School-based health clinic to open at Jennings Senior High
As students at Jennings Senior High return for classes, a new school-based health clinic is scheduled to open in the coming weeks. It’s affiliated with “The SPOT,” an existing youth center in St. Louis that offers medical care, counseling and a safe space to stay and do homework.
In the new space at Jennings Senior High, coordinator Chardial Samuel walks through the nearly-finished rooms with a sense of excitement.
“What we’re hearing [is] the greatest needs are sports physicals and immunizations,” Samuel said. “How many of the youth will need some type of medical care, we don’t know. But I think we’ll work it out.”
The SPOT at Jennings will be a resource for high school students who don’t have a primary care provider, Samuel said. About 600 students attend the school in total. The SPOT plans to start taking appointments once a week in September, and will expand as the need grows and funding becomes available.
“You look at the rates of crime, poverty, teenage pregnancy … we hope we can provide other opportunities. Hence the name, Supporting Positive Opportunities for Teens,” said Samuel.
Back in 2008, when a team of counselors and medical professionals started The SPOT in the Central West End of St. Louis, they realized that many of the young people who arrived came from the area code 63136, which includes the Jennings district. Having a school-based clinic will cut down on travel time for those students and reach even more of their peers.
Needs in this district are high. Last year, 85 percent of students at Jennings High qualified for free and reduced lunch, an indicator of poverty. This year, student poverty levels rose to above 90 percent district-wide, so the district will begin providing free lunches to all students, according to Jennings superintendent Dr. Tiffany Anderson.
Jennings administrators say that many of their students do not have access to a primary care provider outside of school, which can become an issue when students have chronic conditions like asthma, or if they need immunizations or athletic physicals.
The new space at Jennings began offering mental health counseling and case management in the spring, and has already seen a high degree of interest.
“The consistent theme is trauma. It may be in the home, it may be in their environment. They’re having issues dealing with that and managing it in a way that they can function,” said Rochelle Moore, who does case management for the students.
“I always want the students, the parents and the staff to know, if you see a youth in trouble or have some kind of concern, send them our way. We will figure it out,” Moore said.
The Jennings School District paid to revamp the space itself. Grants from private donors, Washington University and the St. Louis County Children’s Service Fund are paying for staff time and operational costs. Coordinators hope to expand the clinic’s services to be available to the community as well as the students.
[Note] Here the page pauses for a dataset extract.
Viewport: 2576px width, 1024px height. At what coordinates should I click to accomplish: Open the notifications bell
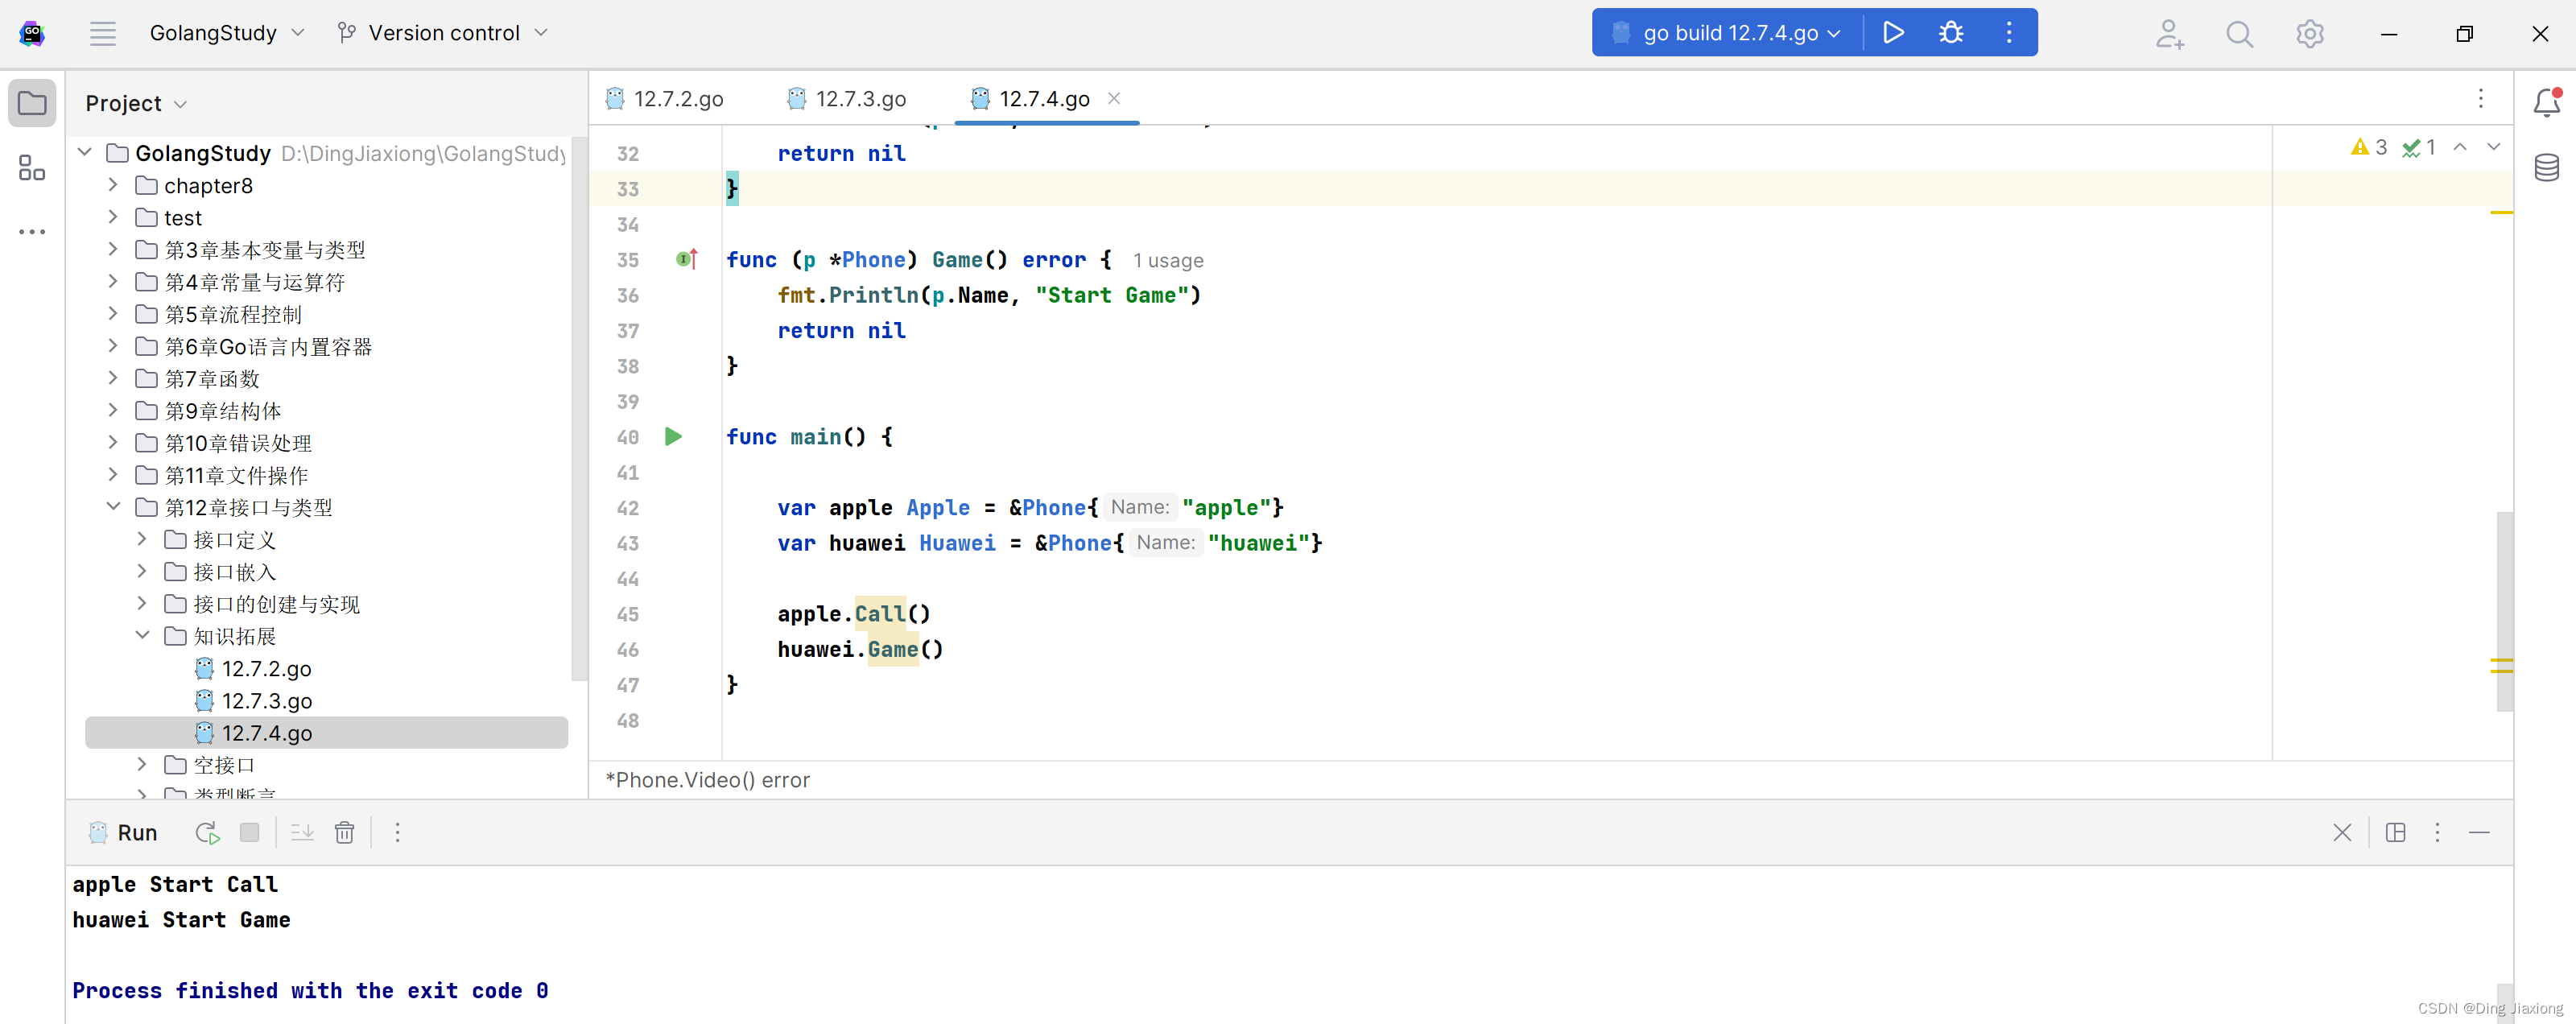coord(2546,102)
It’s part of an overall effort by superintendent Anderson to integrate health and wellness services into the district’s schools. Since she took her job in 2012, Anderson has hired in-school social workers, a pediatrician who visits each school and a food pantry for students and their families. These are all resources that must be in place to “move the academic needle in a high poverty school,” Anderson said. And, she added, it's paying off: Jennings met 78 percent of state accreditation standards in 2014. In 2012, they only met 57 percent.
“You meet the basic needs of people. You first seek to understand their needs, and then we meet those. That’s how to close the opportunity gap,” Anderson said.